Cube Rules Interview: Scot Herrick (Part 2)
by David Zinger
This is part 2 of a 2-part interview with Scott Herrick. Scott created Cube Rules, an informative and helpful site for knowledge workers.

His topics often embrace elements of employee engagement. I asked Scott 6 question and he offered a wonderful range of responses. Here are a few tidbit from the two part series:
In order to differentiate your work and have a successful career, you need to consistently improve your skills, perform well in your work, and understand opportunities that are presented to you. Working in a cube is not a sprint, it is a marathon.
Destroying things is easy — you stop the function, layoff the people, take the write-down and move on. Building something is creative, requires persistence, requires budgets that reflect reality, needs support — it is hard, but much more satisfying.
Find time every week to distance yourself from your work and analyze what is working, what could be improved, and answer whether this is still the right position for your work.
4. How has being laid off yourself influenced your view of engagement and work?
I’ve been laid off twice in my career. The first was with Oracle in 2001 at the height of the dot com bust. The second was with Washington Mutual as part of the ongoing mortgage and credit crisis.
Before that, however, I worked for a Bell Operating Company (Ameritech) and watched the workforce dwindle from 105,000 at the breakup of the original AT&T to a low of 52,000 years later. That experience stripped most of the usual suspects out of me — a corporation has no loyalty, only people do. No job is safe, even if you are doing a great job.

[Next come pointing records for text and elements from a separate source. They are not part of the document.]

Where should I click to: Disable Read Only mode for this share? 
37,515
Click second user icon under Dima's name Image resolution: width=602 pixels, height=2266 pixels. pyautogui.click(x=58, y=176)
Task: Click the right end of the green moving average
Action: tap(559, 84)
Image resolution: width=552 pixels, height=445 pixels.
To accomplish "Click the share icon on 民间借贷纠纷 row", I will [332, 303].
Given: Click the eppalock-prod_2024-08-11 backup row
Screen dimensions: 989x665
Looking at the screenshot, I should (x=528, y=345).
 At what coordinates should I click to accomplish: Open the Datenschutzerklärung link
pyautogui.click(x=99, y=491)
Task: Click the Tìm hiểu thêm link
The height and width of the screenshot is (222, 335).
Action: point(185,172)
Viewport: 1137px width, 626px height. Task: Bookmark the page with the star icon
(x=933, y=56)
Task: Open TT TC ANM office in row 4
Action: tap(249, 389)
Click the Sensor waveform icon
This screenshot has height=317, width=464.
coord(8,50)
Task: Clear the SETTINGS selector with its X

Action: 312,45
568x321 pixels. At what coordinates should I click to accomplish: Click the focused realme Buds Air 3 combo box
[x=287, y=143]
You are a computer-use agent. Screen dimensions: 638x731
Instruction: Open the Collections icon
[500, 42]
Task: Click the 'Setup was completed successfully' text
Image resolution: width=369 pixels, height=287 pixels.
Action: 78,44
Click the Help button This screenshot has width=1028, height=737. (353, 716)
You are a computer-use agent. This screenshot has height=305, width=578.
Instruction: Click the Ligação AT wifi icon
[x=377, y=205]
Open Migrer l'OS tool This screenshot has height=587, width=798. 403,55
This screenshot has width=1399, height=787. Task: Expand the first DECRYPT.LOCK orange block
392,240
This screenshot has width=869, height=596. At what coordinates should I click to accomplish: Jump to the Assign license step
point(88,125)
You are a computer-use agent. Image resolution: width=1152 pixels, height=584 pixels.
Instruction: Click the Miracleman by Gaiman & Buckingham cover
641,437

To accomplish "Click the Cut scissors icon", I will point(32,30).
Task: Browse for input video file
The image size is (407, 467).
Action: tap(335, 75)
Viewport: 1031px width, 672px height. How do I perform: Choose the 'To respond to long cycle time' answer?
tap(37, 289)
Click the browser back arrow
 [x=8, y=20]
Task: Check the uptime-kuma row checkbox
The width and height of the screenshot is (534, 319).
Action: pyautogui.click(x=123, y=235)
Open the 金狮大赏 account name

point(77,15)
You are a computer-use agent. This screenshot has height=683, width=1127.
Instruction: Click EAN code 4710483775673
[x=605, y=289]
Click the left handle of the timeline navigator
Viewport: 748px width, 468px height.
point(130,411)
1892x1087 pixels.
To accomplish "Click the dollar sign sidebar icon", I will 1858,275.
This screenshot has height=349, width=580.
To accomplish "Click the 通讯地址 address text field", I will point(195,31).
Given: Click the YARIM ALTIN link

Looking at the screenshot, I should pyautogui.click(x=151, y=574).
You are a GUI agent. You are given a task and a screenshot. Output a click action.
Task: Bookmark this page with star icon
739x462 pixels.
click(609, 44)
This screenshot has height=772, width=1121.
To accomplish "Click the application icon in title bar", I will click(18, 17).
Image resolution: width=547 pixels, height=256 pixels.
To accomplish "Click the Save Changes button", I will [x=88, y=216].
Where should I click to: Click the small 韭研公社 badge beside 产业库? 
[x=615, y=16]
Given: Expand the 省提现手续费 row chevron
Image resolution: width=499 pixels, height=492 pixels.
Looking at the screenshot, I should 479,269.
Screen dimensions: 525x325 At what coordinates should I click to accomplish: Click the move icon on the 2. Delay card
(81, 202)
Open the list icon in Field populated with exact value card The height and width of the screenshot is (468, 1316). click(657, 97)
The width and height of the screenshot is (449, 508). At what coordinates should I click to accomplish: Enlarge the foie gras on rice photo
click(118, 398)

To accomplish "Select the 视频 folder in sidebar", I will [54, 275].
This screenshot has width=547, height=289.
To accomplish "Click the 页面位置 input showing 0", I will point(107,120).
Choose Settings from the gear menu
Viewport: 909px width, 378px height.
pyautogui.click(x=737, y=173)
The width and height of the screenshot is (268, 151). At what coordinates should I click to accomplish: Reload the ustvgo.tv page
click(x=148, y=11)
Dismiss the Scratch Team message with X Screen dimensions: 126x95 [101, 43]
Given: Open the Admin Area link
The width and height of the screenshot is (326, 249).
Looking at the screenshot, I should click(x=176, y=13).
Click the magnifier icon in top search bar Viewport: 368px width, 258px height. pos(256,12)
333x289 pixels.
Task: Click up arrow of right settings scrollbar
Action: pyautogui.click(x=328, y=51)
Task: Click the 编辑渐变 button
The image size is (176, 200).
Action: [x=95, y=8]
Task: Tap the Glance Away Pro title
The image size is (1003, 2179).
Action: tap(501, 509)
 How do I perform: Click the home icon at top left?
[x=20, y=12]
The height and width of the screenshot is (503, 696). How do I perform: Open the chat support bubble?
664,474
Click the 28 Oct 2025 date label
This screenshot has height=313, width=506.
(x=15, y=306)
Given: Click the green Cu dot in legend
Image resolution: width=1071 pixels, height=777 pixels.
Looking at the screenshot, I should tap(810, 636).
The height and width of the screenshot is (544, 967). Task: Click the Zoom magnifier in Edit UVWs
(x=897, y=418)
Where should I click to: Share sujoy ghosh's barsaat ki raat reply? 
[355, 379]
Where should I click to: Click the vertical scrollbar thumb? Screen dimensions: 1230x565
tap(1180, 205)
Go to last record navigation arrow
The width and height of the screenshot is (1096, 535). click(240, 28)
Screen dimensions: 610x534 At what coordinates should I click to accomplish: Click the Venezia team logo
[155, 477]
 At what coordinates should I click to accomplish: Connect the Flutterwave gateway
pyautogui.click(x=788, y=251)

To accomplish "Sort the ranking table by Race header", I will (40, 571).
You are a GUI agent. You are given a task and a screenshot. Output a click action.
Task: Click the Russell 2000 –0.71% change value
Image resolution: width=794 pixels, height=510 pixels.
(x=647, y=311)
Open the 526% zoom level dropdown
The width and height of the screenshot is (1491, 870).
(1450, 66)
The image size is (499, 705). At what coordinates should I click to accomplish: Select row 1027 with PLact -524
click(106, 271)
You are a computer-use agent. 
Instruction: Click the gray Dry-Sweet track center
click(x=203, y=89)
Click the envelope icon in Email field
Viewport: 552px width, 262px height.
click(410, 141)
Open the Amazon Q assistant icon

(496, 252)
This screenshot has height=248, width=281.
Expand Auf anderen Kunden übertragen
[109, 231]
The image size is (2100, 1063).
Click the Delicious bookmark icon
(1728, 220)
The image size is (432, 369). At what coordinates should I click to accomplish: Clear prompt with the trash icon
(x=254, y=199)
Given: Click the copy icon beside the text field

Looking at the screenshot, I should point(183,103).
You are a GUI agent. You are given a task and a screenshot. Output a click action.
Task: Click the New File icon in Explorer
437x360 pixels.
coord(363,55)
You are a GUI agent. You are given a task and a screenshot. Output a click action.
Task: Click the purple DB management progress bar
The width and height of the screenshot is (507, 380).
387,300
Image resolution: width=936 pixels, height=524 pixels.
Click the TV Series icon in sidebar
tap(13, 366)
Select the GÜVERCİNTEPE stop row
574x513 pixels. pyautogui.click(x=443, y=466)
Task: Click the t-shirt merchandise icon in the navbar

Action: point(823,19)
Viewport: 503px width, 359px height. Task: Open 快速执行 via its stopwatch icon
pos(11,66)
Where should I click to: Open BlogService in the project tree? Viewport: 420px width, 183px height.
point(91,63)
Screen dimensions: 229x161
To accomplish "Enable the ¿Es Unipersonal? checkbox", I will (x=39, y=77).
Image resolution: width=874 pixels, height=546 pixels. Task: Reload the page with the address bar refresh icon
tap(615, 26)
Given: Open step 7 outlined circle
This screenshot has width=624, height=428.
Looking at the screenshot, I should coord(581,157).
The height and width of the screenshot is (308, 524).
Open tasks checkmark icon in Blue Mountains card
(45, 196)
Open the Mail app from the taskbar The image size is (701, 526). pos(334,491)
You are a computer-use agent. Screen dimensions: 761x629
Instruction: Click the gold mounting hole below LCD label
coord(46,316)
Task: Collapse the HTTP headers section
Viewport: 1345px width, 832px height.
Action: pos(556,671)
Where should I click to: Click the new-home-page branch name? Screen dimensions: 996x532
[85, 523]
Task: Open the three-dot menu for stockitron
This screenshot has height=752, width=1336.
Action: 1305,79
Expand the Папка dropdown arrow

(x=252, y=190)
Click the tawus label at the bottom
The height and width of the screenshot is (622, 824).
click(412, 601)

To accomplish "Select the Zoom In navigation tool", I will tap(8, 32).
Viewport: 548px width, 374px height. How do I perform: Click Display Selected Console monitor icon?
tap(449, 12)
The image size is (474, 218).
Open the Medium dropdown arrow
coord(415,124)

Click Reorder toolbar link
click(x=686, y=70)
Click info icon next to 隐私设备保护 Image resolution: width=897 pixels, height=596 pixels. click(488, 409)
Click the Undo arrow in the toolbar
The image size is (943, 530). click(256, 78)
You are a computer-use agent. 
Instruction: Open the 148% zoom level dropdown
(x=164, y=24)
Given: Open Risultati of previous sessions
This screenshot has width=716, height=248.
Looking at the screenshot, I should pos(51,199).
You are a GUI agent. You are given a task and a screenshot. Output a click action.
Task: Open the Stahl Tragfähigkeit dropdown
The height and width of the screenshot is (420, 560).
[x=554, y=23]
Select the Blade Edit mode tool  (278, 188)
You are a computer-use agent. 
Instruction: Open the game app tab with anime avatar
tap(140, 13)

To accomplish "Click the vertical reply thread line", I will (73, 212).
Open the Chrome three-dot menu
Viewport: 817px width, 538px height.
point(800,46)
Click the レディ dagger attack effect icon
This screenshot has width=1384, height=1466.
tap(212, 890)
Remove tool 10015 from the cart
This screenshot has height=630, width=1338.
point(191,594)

Being laid off from Oracle taught me the need to have a great network of people that you can help. It also taught me that I needed to formalize my finances so that I had a year’s take-home pay in the bank to withstand the next layoff. It also taught me that loyalty to people matters.
Being laid off from Washington Mutual, something that was expected by me for over two years, has taught me to really formalize how I go about managing my career and work. It has taught me that, because of the “siege mentality” that comes from persistent layoffs, the culture you work in at a company makes a significant impact on your work engagement. It has also taught me that I am much more engaged with work when the work is building something. Destroying things is easy — you stop the function, layoff the people, take the write-down and move on. Building something is creative, requires persistence, requires budgets that reflect reality, needs support — it is hard, but much more satisfying.
5. You now offer a membership-only section for your site. What are the benefits of becoming a member?
I call it “Career Management Mastery.” Most career management sites, including Cube Rules, have short, one dimensional articles. It’s tough to get substance beyond the 300-word career management tip. If one is serious about getting good career management advice, bite-sized pieces of advice isn’t what you are looking for. Instead, you are looking for more depth. You are looking for how things connect. You are looking for something that is more than the theory that is usually touted on career management sites (“7 things to advance your career”).
For less than two lattes a month, Cube Rules Members get the deeper dive into five categories of career management: brilliant basics, managing management, networking, personal branding, and keeping the castle. Plus they get access to a monthly Layoff Central and Industries in Trouble report. In addition, a weekly “Early Warning” report that has CEO/COO level changes in companies. The reports allow members to easily see troubled areas so they can steer clear. The Early Warning report has the premise that big changes in upper management portend big changes coming for the company.
The free Cube Rules content — pretty good all by itself — will stay the same, including the amount. The membership content is layered on top of the current work. I just launched the membership portion of the site in July and I’m sure it will evolve over time.
In addition, I’m currently building on-line career management classes for knowledge workers that reflect the five categories of career management that I am now writing about for members. It has been a lot of fun and, importantly, fills a lot of holes around practical career management advice.
6. Could you offer a one or two sentence tip or encouragement to keep ourselves engaged in our work?
Find time every week to distance yourself from your work and analyze what is working, what could be improved, and answer whether this is still the right position for your work.
Too often we just go with the flow. The discipline of doing this weekly ensures that you are working in the right position for the right reasons.